» Problem to work on
Would you retype the records below exactly as they appear?

---------- Task inputs

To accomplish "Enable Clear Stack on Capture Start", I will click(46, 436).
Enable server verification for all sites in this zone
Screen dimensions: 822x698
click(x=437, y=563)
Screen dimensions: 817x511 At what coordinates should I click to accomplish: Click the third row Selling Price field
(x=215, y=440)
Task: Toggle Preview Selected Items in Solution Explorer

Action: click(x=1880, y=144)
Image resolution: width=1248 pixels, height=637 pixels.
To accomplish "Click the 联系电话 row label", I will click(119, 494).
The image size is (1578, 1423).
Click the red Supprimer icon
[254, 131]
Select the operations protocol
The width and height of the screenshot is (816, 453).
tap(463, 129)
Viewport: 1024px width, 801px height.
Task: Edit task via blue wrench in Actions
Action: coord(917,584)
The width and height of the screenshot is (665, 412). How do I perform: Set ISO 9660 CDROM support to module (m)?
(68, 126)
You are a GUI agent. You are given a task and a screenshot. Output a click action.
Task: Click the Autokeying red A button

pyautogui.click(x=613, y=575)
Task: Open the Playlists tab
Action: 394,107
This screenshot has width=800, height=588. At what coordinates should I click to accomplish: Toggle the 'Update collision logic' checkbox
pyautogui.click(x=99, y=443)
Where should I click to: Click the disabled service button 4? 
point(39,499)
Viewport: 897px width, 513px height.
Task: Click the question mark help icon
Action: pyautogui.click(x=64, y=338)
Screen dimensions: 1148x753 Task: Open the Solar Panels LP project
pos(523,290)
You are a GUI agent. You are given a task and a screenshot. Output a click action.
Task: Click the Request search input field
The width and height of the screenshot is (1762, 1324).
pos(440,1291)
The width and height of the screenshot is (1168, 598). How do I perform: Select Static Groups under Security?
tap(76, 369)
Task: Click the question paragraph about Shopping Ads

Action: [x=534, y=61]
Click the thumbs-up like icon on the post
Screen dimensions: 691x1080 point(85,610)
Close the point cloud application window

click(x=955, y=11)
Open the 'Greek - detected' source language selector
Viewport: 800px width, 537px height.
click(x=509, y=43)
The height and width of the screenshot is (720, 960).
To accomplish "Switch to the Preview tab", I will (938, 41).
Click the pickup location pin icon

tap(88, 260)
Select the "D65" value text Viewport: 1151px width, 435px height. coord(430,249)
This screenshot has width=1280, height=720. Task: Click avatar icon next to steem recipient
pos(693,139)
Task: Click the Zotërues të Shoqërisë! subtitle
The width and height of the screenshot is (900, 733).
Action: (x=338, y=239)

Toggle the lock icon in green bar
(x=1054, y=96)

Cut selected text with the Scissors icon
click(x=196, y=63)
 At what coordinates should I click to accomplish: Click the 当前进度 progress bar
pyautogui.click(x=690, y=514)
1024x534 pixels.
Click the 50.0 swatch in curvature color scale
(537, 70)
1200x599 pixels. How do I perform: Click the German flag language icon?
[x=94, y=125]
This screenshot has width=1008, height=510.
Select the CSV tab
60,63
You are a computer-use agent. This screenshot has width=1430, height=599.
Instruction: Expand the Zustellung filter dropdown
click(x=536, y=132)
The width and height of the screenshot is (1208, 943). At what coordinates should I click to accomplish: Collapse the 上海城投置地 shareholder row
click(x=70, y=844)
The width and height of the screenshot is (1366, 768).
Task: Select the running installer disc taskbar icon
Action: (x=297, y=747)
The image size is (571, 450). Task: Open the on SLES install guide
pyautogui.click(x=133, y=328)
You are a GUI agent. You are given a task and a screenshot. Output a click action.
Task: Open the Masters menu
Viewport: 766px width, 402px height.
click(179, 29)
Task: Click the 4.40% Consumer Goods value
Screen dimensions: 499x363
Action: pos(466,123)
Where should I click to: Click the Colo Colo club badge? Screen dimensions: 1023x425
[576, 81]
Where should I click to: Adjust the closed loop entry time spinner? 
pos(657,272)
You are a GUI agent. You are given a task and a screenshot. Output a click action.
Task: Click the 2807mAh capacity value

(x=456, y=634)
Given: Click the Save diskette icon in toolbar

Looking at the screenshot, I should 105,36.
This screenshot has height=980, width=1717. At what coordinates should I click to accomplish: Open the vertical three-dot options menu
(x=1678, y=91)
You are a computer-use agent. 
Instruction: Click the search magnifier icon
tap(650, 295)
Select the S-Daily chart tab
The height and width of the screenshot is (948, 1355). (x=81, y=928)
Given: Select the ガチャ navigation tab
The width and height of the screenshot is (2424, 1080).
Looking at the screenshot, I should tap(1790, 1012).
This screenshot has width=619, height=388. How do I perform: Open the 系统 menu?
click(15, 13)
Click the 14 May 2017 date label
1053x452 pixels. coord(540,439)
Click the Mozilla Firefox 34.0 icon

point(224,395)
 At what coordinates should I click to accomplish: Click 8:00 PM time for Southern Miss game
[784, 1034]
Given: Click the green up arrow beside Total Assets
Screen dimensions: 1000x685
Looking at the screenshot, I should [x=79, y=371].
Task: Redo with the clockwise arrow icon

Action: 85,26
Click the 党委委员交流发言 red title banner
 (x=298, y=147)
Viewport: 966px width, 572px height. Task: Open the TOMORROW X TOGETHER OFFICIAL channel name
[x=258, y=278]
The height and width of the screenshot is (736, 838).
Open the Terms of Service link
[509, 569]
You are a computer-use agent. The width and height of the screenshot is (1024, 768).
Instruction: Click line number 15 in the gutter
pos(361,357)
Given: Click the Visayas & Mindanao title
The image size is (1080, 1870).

--------------------

» Exercise solution
To accomplish "Enable Clear Stack on Capture Start", I will click(46, 436).
Enable server verification for all sites in this zone
Screen dimensions: 822x698
click(x=437, y=563)
Screen dimensions: 817x511 At what coordinates should I click to accomplish: Click the third row Selling Price field
(x=215, y=440)
Task: Toggle Preview Selected Items in Solution Explorer

Action: click(x=1880, y=144)
Image resolution: width=1248 pixels, height=637 pixels.
To accomplish "Click the 联系电话 row label", I will click(119, 494).
The image size is (1578, 1423).
Click the red Supprimer icon
[254, 131]
Select the operations protocol
The width and height of the screenshot is (816, 453).
tap(463, 129)
Viewport: 1024px width, 801px height.
Task: Edit task via blue wrench in Actions
Action: coord(917,584)
The width and height of the screenshot is (665, 412). How do I perform: Set ISO 9660 CDROM support to module (m)?
(68, 126)
You are a GUI agent. You are given a task and a screenshot. Output a click action.
Task: Click the Autokeying red A button

pyautogui.click(x=613, y=575)
Task: Open the Playlists tab
Action: 394,107
This screenshot has width=800, height=588. At what coordinates should I click to accomplish: Toggle the 'Update collision logic' checkbox
pyautogui.click(x=99, y=443)
Where should I click to: Click the disabled service button 4? 
point(39,499)
Viewport: 897px width, 513px height.
Task: Click the question mark help icon
Action: pyautogui.click(x=64, y=338)
Screen dimensions: 1148x753 Task: Open the Solar Panels LP project
pos(523,290)
You are a GUI agent. You are given a task and a screenshot. Output a click action.
Task: Click the Request search input field
The width and height of the screenshot is (1762, 1324).
pos(440,1291)
The width and height of the screenshot is (1168, 598). How do I perform: Select Static Groups under Security?
tap(76, 369)
Task: Click the question paragraph about Shopping Ads

Action: [x=534, y=61]
Click the thumbs-up like icon on the post
Screen dimensions: 691x1080 point(85,610)
Close the point cloud application window

click(x=955, y=11)
Open the 'Greek - detected' source language selector
Viewport: 800px width, 537px height.
click(x=509, y=43)
The height and width of the screenshot is (720, 960).
To accomplish "Switch to the Preview tab", I will (938, 41).
Click the pickup location pin icon

tap(88, 260)
Select the "D65" value text Viewport: 1151px width, 435px height. coord(430,249)
This screenshot has width=1280, height=720. Task: Click avatar icon next to steem recipient
pos(693,139)
Task: Click the Zotërues të Shoqërisë! subtitle
The width and height of the screenshot is (900, 733).
Action: (x=338, y=239)

Toggle the lock icon in green bar
(x=1054, y=96)

Cut selected text with the Scissors icon
click(x=196, y=63)
 At what coordinates should I click to accomplish: Click the 当前进度 progress bar
pyautogui.click(x=690, y=514)
1024x534 pixels.
Click the 50.0 swatch in curvature color scale
(537, 70)
1200x599 pixels. How do I perform: Click the German flag language icon?
[x=94, y=125]
This screenshot has width=1008, height=510.
Select the CSV tab
60,63
You are a computer-use agent. This screenshot has width=1430, height=599.
Instruction: Expand the Zustellung filter dropdown
click(x=536, y=132)
The width and height of the screenshot is (1208, 943). At what coordinates should I click to accomplish: Collapse the 上海城投置地 shareholder row
click(x=70, y=844)
The width and height of the screenshot is (1366, 768).
Task: Select the running installer disc taskbar icon
Action: (x=297, y=747)
The image size is (571, 450). Task: Open the on SLES install guide
pyautogui.click(x=133, y=328)
You are a GUI agent. You are given a task and a screenshot. Output a click action.
Task: Open the Masters menu
Viewport: 766px width, 402px height.
click(179, 29)
Task: Click the 4.40% Consumer Goods value
Screen dimensions: 499x363
Action: pos(466,123)
Where should I click to: Click the Colo Colo club badge? Screen dimensions: 1023x425
[576, 81]
Where should I click to: Adjust the closed loop entry time spinner? 
pos(657,272)
You are a GUI agent. You are given a task and a screenshot. Output a click action.
Task: Click the 2807mAh capacity value

(x=456, y=634)
Given: Click the Save diskette icon in toolbar

Looking at the screenshot, I should 105,36.
This screenshot has height=980, width=1717. At what coordinates should I click to accomplish: Open the vertical three-dot options menu
(x=1678, y=91)
You are a computer-use agent. 
Instruction: Click the search magnifier icon
tap(650, 295)
Select the S-Daily chart tab
The height and width of the screenshot is (948, 1355). (x=81, y=928)
Given: Select the ガチャ navigation tab
The width and height of the screenshot is (2424, 1080).
Looking at the screenshot, I should tap(1790, 1012).
This screenshot has width=619, height=388. How do I perform: Open the 系统 menu?
click(15, 13)
Click the 14 May 2017 date label
1053x452 pixels. coord(540,439)
Click the Mozilla Firefox 34.0 icon

point(224,395)
 At what coordinates should I click to accomplish: Click 8:00 PM time for Southern Miss game
[784, 1034]
Given: Click the green up arrow beside Total Assets
Screen dimensions: 1000x685
Looking at the screenshot, I should [x=79, y=371].
Task: Redo with the clockwise arrow icon

Action: 85,26
Click the 党委委员交流发言 red title banner
 (x=298, y=147)
Viewport: 966px width, 572px height. Task: Open the TOMORROW X TOGETHER OFFICIAL channel name
[x=258, y=278]
The height and width of the screenshot is (736, 838).
Open the Terms of Service link
[509, 569]
You are a computer-use agent. The width and height of the screenshot is (1024, 768).
Instruction: Click line number 15 in the gutter
pos(361,357)
Given: Click the Visayas & Mindanao title
The image size is (1080, 1870).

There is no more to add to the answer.